Increased movement with maps of the future

hand and mobile phone with map of city

Most of us have digital maps at our fingertips today, on our smartphones. But these maps are rarely suitable for guidance on foot or for finding your way in new environments, for example as a tourist in a new big city. Using applied AI, researchers are now looking at developing maps that are adapted to encourage more movement.

One problem in big cities today is that there are too many vehicles, which creates both congestion and a poor environment. Various initiatives are trying to encourage more walking. In addition to improving pavements, footpaths and lighting, it has been recognised that the way information about navigating on foot is communicated is important so that residents see walking as an attractive option.
“We want to investigate how artificial intelligence can both give us researchers new knowledge and at the same time contribute to innovation and reduced production costs,” says Lars Harrie, Professor of Geographic Information Science, Lund University.

Tens of thousands of map examples needed

Understanding how maps are designed and how people search for information is a specialist skill as maps can contain many different layers of information.
“One of the challenges in today’s map production is that the placement of icons and texts and the like is handled manually and is very costly,” explains Lars Harrie.

In the project, Rachid Oucheikh, a postdoctoral researcher in machine learning, is working on various new methods for how a data-driven approach can create improvements and simplifications. It requires tens of thousands of maps to be read and analysed, with the aim of training an AI network to recognise good placements of icons and texts.
“We’ll approach the problem from multiple approaches. The one we are working on first involves transferring or translating information from an image source to a target image and doing so in a way that retains relevant content,” explains Rachid Oucheikh. “We will then compare this with another method, which involves identifying the main key positions on a map.”

We hope to contribute to new open tools that can be used by many

Lars Harrie

Test data from big cities

A big challenge in general is to get access to enough map data. Since maps are everywhere and digitisation has been going on for a long time, you’d think that wouldn’t be a problem. But most of the time, map data from public authorities and private companies have user licences that do not allow large-scale machine learning. Map data exists but it is usually not open or accessible.

“That’s why we are so happy about the cooperation with T-maps, which has many big cities as customers, and through them we can now test with real data in our project,” explains Lars Harrie.

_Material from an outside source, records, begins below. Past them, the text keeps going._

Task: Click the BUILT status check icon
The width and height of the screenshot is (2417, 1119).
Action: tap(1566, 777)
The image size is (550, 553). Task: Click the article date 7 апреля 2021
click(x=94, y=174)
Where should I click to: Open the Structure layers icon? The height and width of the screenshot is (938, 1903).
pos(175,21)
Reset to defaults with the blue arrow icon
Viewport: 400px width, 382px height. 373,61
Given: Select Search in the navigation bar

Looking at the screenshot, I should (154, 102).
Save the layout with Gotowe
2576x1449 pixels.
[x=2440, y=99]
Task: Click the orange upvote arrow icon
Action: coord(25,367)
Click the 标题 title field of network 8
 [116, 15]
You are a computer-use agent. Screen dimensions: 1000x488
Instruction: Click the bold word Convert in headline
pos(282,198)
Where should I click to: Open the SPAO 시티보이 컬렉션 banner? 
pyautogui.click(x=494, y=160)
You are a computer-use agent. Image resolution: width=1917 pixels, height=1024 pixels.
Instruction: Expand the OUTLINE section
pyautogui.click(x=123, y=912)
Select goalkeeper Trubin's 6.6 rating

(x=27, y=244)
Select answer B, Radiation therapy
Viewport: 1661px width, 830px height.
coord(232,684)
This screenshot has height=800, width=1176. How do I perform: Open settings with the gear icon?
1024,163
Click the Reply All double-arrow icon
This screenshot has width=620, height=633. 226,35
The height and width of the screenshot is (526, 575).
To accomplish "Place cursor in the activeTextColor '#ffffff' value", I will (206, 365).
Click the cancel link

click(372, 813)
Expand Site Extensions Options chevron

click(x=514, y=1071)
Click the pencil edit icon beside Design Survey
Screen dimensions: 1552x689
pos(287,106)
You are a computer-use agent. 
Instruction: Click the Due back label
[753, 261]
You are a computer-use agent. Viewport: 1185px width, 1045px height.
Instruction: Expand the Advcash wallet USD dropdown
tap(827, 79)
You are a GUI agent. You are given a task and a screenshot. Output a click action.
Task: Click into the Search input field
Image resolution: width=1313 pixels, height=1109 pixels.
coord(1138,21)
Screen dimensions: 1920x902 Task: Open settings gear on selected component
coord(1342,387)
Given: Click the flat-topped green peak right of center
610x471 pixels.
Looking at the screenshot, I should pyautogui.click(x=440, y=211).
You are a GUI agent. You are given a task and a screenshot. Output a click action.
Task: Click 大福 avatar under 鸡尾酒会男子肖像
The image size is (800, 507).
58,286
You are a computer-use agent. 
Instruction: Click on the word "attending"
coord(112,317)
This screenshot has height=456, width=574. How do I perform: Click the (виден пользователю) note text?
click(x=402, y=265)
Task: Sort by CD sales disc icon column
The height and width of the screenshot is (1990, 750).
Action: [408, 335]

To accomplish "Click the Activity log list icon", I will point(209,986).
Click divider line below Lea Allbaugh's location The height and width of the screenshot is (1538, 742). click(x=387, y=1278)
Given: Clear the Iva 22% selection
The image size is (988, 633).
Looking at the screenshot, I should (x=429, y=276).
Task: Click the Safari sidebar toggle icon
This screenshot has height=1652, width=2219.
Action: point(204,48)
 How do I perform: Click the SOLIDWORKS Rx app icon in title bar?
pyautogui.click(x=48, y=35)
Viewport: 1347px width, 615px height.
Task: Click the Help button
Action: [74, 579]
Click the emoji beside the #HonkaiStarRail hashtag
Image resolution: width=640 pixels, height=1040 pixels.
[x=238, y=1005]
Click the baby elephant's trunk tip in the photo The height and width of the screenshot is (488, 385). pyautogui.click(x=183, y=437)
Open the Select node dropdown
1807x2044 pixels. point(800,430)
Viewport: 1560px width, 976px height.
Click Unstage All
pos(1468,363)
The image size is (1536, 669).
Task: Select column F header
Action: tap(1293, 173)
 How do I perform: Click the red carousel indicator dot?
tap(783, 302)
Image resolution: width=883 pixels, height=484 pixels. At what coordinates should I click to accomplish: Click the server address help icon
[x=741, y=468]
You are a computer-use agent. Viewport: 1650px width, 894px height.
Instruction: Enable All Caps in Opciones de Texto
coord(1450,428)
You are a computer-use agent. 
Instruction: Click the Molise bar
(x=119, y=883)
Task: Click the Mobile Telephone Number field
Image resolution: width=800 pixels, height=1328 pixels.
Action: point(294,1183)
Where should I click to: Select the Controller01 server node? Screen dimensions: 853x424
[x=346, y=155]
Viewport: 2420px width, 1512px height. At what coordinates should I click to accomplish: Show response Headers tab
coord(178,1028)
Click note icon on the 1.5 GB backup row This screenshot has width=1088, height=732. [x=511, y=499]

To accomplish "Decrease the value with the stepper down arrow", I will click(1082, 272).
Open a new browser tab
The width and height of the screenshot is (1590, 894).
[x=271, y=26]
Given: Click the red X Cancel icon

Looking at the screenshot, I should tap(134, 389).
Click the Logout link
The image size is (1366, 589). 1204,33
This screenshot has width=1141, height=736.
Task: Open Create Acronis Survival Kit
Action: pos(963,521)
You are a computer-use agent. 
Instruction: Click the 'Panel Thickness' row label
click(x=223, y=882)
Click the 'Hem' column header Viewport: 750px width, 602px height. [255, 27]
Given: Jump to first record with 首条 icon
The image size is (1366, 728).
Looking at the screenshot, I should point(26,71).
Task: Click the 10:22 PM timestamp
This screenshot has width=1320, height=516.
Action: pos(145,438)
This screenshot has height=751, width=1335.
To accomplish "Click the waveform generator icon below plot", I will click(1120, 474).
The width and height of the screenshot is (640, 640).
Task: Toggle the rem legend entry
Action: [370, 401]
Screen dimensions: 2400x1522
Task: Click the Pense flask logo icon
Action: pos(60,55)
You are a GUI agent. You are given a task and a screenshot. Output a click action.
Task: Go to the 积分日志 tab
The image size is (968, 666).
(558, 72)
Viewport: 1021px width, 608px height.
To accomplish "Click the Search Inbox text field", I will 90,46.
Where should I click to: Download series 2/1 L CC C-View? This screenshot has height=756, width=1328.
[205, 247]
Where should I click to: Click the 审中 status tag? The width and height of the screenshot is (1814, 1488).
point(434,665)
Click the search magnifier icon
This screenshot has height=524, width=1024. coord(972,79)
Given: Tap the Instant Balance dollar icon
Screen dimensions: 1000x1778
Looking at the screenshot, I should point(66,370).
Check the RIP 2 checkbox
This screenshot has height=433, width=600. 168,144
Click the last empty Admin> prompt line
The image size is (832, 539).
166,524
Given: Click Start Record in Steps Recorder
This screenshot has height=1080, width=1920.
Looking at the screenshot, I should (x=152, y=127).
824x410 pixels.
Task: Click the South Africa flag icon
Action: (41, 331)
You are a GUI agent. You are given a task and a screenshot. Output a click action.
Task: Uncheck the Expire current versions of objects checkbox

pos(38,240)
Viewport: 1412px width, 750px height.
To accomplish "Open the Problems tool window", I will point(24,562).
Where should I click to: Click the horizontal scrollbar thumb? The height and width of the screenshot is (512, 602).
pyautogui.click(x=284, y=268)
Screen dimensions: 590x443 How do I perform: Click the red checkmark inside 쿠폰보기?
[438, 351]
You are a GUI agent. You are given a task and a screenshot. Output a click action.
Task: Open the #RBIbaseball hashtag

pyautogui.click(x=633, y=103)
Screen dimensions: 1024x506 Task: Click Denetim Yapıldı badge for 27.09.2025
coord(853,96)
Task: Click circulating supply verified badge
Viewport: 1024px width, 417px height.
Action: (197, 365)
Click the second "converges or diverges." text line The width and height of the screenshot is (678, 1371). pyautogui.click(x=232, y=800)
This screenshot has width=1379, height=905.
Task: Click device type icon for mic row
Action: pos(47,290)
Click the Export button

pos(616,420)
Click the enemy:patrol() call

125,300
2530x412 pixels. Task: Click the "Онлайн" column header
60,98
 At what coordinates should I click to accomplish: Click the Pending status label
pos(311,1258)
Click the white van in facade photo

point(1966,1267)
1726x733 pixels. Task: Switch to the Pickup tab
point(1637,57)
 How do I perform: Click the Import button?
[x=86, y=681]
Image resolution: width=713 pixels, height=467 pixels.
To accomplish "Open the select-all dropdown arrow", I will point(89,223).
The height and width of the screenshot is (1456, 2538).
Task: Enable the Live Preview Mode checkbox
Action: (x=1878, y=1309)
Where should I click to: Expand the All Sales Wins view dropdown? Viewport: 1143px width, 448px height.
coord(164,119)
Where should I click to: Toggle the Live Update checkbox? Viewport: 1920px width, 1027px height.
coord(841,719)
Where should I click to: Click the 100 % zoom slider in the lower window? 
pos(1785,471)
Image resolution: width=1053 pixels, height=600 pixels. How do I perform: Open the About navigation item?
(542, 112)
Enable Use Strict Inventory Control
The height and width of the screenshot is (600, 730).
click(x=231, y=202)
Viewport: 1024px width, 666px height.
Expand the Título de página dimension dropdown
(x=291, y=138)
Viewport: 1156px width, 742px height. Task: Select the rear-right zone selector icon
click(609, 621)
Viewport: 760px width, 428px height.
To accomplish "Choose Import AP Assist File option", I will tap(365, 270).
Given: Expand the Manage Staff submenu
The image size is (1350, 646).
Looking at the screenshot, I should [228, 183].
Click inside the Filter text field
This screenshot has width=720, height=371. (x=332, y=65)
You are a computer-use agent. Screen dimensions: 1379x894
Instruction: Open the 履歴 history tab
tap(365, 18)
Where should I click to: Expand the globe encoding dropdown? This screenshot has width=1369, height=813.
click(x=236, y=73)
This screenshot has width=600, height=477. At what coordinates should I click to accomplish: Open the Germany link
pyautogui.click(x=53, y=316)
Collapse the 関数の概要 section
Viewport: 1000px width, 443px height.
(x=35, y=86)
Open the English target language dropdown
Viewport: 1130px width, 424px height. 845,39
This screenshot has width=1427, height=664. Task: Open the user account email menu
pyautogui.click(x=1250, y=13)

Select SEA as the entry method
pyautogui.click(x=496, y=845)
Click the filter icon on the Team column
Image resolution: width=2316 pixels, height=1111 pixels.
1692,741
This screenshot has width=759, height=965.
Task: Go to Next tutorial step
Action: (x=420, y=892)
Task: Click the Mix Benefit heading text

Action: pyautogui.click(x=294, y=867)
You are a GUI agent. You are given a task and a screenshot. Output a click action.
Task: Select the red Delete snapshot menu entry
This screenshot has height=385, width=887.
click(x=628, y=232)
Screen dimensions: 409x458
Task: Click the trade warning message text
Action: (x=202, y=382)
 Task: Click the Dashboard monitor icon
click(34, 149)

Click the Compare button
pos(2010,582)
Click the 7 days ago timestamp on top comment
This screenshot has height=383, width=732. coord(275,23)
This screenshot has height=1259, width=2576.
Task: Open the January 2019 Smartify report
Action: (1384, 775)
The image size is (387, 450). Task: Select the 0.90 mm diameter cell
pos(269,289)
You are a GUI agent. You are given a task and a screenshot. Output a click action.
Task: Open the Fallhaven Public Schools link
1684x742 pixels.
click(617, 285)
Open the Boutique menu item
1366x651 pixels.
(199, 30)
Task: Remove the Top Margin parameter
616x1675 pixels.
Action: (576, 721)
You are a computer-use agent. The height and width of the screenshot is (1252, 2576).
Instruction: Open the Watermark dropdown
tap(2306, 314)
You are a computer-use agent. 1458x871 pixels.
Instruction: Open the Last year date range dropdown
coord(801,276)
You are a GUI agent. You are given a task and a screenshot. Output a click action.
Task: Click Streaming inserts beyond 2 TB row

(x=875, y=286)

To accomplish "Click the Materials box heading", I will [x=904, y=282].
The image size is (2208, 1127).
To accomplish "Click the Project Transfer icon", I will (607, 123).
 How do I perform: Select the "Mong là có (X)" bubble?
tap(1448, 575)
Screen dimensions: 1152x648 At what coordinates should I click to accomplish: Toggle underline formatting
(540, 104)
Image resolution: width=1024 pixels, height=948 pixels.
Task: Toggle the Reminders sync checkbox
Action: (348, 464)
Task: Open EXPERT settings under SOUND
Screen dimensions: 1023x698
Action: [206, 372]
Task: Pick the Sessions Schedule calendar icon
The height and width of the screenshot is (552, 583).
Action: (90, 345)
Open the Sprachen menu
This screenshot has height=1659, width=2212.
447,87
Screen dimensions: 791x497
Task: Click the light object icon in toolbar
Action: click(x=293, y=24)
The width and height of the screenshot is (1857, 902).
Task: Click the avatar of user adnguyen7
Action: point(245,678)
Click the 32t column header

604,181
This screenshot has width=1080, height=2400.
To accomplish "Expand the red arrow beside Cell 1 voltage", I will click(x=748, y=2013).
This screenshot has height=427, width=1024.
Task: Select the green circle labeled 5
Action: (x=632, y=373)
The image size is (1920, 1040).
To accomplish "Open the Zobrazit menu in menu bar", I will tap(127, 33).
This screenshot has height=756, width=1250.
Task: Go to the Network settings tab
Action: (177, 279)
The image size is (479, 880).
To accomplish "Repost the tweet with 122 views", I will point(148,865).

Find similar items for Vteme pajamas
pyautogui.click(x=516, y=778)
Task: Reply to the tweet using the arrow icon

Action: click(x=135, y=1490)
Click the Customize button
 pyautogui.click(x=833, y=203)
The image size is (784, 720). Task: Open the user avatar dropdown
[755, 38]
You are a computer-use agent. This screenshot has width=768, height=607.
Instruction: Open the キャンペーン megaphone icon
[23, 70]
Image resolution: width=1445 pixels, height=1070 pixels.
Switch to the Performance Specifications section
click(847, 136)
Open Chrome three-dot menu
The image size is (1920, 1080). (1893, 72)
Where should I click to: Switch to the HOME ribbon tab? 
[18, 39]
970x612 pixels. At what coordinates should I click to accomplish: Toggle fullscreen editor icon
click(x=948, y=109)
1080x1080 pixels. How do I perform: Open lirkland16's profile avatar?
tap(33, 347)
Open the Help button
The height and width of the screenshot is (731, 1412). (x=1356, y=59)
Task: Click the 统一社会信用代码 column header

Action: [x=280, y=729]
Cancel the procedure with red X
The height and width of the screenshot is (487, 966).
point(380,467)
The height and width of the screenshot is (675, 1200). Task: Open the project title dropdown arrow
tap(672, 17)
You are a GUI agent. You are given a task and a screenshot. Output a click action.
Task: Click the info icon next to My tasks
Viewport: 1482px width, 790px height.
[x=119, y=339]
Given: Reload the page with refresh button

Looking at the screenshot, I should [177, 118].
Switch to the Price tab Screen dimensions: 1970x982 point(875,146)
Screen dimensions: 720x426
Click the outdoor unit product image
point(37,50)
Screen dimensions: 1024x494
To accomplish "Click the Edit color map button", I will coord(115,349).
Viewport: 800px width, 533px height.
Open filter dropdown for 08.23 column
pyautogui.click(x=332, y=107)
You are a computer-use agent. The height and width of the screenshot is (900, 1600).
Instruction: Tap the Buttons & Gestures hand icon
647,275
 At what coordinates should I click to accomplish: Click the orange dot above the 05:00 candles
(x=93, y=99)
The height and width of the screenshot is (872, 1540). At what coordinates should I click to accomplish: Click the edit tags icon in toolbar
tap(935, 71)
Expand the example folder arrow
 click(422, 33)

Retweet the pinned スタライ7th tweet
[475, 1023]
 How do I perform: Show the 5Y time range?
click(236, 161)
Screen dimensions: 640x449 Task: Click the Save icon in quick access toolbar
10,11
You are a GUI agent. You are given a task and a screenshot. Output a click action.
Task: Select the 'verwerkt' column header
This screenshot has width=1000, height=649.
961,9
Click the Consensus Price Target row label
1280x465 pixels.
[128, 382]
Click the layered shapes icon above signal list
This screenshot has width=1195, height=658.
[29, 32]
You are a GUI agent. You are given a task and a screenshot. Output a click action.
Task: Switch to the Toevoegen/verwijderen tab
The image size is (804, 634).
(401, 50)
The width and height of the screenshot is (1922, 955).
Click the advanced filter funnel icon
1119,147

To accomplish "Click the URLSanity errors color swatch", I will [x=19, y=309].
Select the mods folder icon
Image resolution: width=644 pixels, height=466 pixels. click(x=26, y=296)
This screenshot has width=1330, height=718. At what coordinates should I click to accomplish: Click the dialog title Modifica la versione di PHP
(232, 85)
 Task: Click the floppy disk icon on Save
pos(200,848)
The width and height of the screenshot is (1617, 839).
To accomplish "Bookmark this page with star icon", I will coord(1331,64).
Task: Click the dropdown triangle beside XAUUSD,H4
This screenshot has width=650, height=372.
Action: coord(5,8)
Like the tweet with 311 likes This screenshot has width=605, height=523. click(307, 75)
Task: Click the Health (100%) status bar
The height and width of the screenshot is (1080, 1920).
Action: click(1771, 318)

The Swedish company T-kartor has its origins in Skåne but operates on a global market and makes tourist maps for major cities such as New York, London and Paris. The collaboration between the company and the researchers is valuable for both parties. T-kartor gains access to cartographic knowledge and methods that can lead to innovation of new advanced geographical products. Researchers gain a better understanding of the practical application and the different problems that need to be addressed.

“We collaborate with companies and across different disciplines in academia to both understand what the needs are and to develop new methods based on machine learning,” says Lars Harrie.

Tacit knowledge is heard

During the two years that Rachid Oucheikh will be working on the project, there will not be time to develop practical applications from the theories, but it is still of great value to be able to use modern technology to develop maps in the longer term. Only the City of London has a 100-page document of all the rules governing the design of maps, with instructions of various kinds based on numerous user tests. Often experienced cartographers have this kind of tacit knowledge intuitively but it is difficult to translate into formalised knowledge. Machine learning can provide answers to this by studying large sets of well-designed maps.

“It’s common to get what we call hidden knowledge using applied AI,” says Rachid Oucheikh, who has two previous postdoctoral positions behind him in Norway and in Jönköping, where he specialised in self-driving vehicles.

Information management in urban maps is a rather unexplored field in terms of machine learning application and the intention is to share results and insights as open source code for others to use and refine.

“Although we are collaborating with a company, they are not the only ones to benefit from our project. We hope to contribute to new open tools that can be used by many and that can reduce costs overall,” concludes Lars Harrie.

If better map information also leads to reduced environmental impact as more people choose to walk in big cities thanks to better guidance – that’s an added bonus to hope for.